### Short task
Please copy the rows below without any changes, from the line with "Where should I click to: Click the red" up to and including the line with "Looking at the screenshot, I should point(559,514).".

### Records provided

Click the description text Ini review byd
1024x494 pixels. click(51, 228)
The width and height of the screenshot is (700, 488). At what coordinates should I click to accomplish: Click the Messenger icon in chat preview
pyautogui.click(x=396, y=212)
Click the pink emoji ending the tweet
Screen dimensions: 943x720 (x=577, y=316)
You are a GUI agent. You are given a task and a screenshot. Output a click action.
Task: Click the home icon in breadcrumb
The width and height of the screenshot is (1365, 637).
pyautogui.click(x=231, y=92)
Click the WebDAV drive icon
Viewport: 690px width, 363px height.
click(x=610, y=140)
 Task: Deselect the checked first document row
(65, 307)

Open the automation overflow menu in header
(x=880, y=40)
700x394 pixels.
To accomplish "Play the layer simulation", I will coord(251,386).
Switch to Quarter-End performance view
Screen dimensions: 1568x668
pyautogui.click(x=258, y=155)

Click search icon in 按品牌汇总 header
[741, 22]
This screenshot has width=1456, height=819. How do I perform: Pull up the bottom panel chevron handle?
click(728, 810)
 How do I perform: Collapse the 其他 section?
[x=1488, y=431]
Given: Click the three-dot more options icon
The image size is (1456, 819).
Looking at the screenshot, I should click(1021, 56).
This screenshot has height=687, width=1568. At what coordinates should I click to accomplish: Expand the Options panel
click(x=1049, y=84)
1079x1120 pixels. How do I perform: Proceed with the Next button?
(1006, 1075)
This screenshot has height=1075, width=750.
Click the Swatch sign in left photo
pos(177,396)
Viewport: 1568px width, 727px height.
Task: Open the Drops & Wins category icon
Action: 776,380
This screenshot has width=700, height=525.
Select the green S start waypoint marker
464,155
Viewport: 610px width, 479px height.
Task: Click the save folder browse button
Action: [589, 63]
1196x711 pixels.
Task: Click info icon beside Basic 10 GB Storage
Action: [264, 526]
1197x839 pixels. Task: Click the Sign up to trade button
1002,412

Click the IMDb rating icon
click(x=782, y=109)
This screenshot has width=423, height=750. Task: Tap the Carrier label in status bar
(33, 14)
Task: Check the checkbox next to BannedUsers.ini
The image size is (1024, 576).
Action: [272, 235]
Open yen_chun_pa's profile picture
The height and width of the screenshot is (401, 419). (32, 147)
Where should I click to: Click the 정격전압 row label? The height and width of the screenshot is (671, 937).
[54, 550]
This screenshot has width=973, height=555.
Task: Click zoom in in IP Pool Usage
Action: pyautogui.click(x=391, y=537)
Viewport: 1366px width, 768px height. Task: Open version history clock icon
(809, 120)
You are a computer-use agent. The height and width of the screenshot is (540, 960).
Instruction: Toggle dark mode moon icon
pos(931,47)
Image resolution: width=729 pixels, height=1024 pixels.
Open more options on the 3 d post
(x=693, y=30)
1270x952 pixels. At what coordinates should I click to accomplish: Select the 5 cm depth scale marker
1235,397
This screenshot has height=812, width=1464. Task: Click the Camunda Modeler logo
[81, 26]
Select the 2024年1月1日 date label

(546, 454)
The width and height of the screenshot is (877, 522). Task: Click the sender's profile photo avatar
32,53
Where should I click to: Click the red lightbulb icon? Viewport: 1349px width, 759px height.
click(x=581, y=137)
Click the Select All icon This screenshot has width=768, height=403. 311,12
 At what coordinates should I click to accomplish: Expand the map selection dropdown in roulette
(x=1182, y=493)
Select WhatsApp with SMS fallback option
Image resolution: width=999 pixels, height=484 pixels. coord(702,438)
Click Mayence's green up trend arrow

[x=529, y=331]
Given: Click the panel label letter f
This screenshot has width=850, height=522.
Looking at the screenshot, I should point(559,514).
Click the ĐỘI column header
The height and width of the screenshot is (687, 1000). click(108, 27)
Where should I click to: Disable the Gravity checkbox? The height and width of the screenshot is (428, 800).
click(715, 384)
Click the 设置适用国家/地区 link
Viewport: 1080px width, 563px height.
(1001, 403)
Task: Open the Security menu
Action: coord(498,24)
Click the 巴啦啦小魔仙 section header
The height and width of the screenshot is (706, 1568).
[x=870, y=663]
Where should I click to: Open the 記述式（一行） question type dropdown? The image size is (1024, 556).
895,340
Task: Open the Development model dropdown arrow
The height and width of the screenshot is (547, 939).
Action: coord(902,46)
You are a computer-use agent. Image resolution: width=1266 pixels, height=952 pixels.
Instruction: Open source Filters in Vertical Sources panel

### Exercise output
Where should I click to: Click the red lightbulb icon? Viewport: 1349px width, 759px height.
click(x=581, y=137)
Click the Select All icon This screenshot has width=768, height=403. 311,12
 At what coordinates should I click to accomplish: Expand the map selection dropdown in roulette
(x=1182, y=493)
Select WhatsApp with SMS fallback option
Image resolution: width=999 pixels, height=484 pixels. coord(702,438)
Click Mayence's green up trend arrow

[x=529, y=331]
Given: Click the panel label letter f
This screenshot has width=850, height=522.
Looking at the screenshot, I should point(559,514).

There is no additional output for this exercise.